MPG for an electric car?

Assuming your electrical power comes from a diesel power plant, what is the equivalent miles per gallon of diesel fuel for an electric car? If that doesn’t make sense, I’m trying to find out how many kilowatt hours of electricity one gallon of diesel fuel produces, and how many kilowatt hours it takes to fully charge an electric vehicle. I believe the range of an electric car is about 90 miles.

Of course it depends on the car, and I know there are a lot of other variables involved, but I’m just looking for rough numbers.

Err,
the Honda Insight is a hybrid. The gas engine and some kind of new fangled gizmo also charges the batteries when braking and they only get somewhere around 65MPG. I would not think a full electric car would when you break it all down be that much different.

but, then again I have been very wrong on occasions.
But, hey I felt like sharing my WAG!

Osip

There is currently quite a competitive game amongst Honda Insight owners about who can get the best gas milage. With careful driving, you can get amazing mpg. The Insight’s dashboard has a cumulative MPG indicator so it’s easy to tell if your mileage is improving or degrading.

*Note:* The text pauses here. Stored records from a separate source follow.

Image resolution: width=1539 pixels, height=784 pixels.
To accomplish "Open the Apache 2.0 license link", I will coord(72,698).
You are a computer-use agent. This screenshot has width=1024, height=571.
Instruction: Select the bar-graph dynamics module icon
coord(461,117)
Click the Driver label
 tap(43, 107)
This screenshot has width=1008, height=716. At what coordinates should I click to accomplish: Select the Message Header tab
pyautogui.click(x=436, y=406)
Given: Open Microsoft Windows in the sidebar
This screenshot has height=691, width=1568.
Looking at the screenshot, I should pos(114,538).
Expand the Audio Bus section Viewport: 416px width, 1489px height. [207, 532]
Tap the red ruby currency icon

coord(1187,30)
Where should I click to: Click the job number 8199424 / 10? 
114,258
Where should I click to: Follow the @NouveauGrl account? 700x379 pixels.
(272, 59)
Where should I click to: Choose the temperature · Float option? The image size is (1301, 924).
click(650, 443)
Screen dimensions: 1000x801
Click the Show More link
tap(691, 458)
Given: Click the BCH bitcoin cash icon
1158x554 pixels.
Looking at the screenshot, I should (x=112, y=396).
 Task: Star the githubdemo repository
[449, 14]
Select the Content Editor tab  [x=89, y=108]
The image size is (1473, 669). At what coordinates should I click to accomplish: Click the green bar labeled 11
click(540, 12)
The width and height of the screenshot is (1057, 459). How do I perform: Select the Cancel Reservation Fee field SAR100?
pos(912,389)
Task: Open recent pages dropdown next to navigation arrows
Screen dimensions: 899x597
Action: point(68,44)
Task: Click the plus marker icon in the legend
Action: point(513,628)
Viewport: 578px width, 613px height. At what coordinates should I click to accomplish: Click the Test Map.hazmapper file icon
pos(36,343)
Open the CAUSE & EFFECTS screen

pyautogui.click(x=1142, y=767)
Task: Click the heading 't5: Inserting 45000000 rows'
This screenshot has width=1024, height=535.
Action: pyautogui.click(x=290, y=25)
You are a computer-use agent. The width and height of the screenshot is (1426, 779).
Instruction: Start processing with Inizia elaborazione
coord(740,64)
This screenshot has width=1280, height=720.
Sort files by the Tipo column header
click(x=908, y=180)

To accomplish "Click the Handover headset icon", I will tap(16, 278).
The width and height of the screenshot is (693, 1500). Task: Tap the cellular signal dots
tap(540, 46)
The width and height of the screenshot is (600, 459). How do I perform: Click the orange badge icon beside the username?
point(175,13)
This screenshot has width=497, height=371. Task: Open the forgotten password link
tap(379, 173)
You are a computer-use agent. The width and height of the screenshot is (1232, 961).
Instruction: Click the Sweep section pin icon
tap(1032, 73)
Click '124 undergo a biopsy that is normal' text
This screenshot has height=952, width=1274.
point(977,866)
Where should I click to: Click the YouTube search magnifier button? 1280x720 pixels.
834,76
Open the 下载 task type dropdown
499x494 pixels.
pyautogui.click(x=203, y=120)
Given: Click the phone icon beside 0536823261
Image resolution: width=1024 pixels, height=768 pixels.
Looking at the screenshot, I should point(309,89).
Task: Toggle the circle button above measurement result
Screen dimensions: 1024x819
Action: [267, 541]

Currently the top per-trip MPG is claimed to be 103.8mpg, and the best car-lifetime MPG is 84mpg. Check these out:

http://www.InsightCentral.net/trips.html
http://www.InsightCentral.net/lifetime.html

Dunno if this answers your question, but check this DOE/EPA website (choose “electric vehicles” obviously). They give MPG of the cars, with the following explanation:

What that doesn’t factor in is the efficiency of the power plant and transmission lines in delivering that energy to your house. However, it’s a good place to start, and I’m sure someone who knows a thing or two about powerplants could fill in the missing info.

There are some other benefits to electric cars besides pure MPG efficiency. Mostly, it’s a lot easier to clean up emissions from one big smokestack at the power plant, than from thousands of tailpipes that probably aren’t maintained as well, have to be light enough to be driven around, etc.
And in fact, electric power plants don’t use deisel engines (except maybe for small emergency back-up generators to cover a building’s worth of power), but typically steam turbines. Most plants being built these days use natural gas for fuel, not oil or coal. One of the motivations is that natural gas burns much cleaner than oil or coal, so it’s easier to meet emissions requirements.

And of course, some power plants don’t use fossil fuels at all: hydro, wind, etc.